The tailcap easily unscrews, and the clip comes right off. Advantage of this approach of course is that the clip cannot come off by accident. :)


Newly Enlightened
Jun 21, 2013
Ah sorry, I should have shown how easy it is to remove:

The tailcap easily unscrews, and the clip comes right off. Advantage of this approach of course is that the clip cannot come off by accident. :)

Ahhhh...much better. Thanks!


Feb 26, 2014
Selfbuilt, you rock! Thanks always for your incomparable reviews.

Did you use a pair of pliers to unscrew the tailcap so you could remove the clip? (I guess I have weak hands?)



Flashlight Enthusiast
Dec 30, 2011
The original version of these lights were sold with permanently attached clips and rear caps despite being advertised as removable.
So now I have 2 like that and I am sure this is why that question has come up?

Now that I am sort of soured to the ET lights from this they seem to have released a revision where they actually are as advertised in the beginning,go figure?

Great Review Selfbuilt as usual!

I have been carrying mine in my watch/coin pocket since they came out and despite the clip issue I am really loving the light.


Newly Enlightened
Jun 13, 2015
Can anyone confirm which sorts of 10440's will work in this flashlight?
Specifically, are there any button-top, protected 10440's that fit right out of the box?
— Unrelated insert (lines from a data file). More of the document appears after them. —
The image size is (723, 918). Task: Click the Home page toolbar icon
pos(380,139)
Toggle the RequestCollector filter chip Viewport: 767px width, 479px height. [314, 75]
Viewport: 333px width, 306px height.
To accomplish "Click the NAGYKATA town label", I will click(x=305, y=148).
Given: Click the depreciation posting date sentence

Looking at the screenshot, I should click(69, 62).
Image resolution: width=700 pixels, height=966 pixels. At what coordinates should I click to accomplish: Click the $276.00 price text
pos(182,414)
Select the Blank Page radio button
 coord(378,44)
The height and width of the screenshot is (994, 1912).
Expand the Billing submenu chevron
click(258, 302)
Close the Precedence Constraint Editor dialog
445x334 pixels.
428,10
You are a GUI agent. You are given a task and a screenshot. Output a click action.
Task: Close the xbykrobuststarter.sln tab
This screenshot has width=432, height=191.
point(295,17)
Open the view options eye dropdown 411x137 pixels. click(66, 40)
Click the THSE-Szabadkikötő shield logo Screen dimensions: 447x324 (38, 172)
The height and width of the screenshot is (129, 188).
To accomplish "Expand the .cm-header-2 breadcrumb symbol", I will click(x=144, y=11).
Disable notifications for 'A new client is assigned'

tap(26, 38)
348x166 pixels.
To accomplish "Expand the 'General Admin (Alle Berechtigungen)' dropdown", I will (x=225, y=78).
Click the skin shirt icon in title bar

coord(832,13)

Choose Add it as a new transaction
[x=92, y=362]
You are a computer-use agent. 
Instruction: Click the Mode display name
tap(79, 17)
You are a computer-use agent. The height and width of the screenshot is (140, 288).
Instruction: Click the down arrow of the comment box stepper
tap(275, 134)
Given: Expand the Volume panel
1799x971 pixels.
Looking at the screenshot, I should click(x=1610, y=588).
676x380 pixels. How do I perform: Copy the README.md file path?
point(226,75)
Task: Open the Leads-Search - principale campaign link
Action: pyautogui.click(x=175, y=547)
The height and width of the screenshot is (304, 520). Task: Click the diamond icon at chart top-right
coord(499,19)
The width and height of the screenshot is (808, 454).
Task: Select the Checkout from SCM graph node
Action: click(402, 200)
Thanks! I'm looking at adding this light to the collection but would like to be able to use it with protected 10440's.


Newly Enlightened
Oct 5, 2016
Question re Recent Change from XP-G2 S2 to S3 LED

SelfBuilt - wonderful review! The technical information you supply is extremely useful to separate fact from fiction.

I'm interested in this particular light due to its size, magnetic base, ability to use 10440 batteries, and its usage in emergency situations with its beacon & SOS modes. Eagletac has very recently changed the emitter of this light to Cree's XP-G2 S3 LED.

I have a couple of questions for anyone who's an expert in such things. Do you anticipate that the relatively poor efficiency that SelfBuilt observed in Lo/Med modes will improve with the emitter upgrade? And do you anticipate that the new S3 emitter will be noticeably brighter? Thanks in advance for the assistance!